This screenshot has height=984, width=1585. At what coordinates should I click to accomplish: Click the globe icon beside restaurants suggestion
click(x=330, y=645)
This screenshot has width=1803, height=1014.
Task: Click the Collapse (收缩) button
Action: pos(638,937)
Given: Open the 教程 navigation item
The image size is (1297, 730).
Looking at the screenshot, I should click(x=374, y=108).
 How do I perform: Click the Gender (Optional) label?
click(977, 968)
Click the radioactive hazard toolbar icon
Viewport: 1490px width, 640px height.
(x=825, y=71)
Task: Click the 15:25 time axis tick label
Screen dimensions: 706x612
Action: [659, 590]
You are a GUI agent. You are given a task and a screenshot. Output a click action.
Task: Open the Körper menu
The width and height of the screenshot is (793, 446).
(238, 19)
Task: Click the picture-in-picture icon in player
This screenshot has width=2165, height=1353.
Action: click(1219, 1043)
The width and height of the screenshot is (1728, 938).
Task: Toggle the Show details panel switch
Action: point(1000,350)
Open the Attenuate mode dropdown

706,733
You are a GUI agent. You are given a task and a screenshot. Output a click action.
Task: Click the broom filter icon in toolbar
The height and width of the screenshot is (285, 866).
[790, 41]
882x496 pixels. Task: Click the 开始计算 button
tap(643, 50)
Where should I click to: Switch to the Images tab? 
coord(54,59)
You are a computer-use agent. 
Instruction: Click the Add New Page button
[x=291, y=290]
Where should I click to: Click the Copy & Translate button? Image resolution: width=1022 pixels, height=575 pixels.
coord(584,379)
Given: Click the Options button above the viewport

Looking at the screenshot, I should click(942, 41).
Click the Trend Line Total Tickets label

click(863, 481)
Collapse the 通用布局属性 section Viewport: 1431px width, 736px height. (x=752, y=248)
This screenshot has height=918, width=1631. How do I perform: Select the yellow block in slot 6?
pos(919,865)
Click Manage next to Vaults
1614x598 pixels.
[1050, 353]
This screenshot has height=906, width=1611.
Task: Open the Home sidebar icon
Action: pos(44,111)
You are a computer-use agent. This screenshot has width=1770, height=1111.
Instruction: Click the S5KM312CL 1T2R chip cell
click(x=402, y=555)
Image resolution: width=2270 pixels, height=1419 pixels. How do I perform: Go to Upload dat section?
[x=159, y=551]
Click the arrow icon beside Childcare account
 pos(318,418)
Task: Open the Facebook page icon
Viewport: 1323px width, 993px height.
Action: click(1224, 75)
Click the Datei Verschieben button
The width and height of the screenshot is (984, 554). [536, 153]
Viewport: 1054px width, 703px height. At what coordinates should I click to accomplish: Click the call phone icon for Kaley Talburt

▶ **About this exercise**: Report the number of lines in the listing where the string "toolbar" appears, and nothing besides.

▶ **Answer area**: 2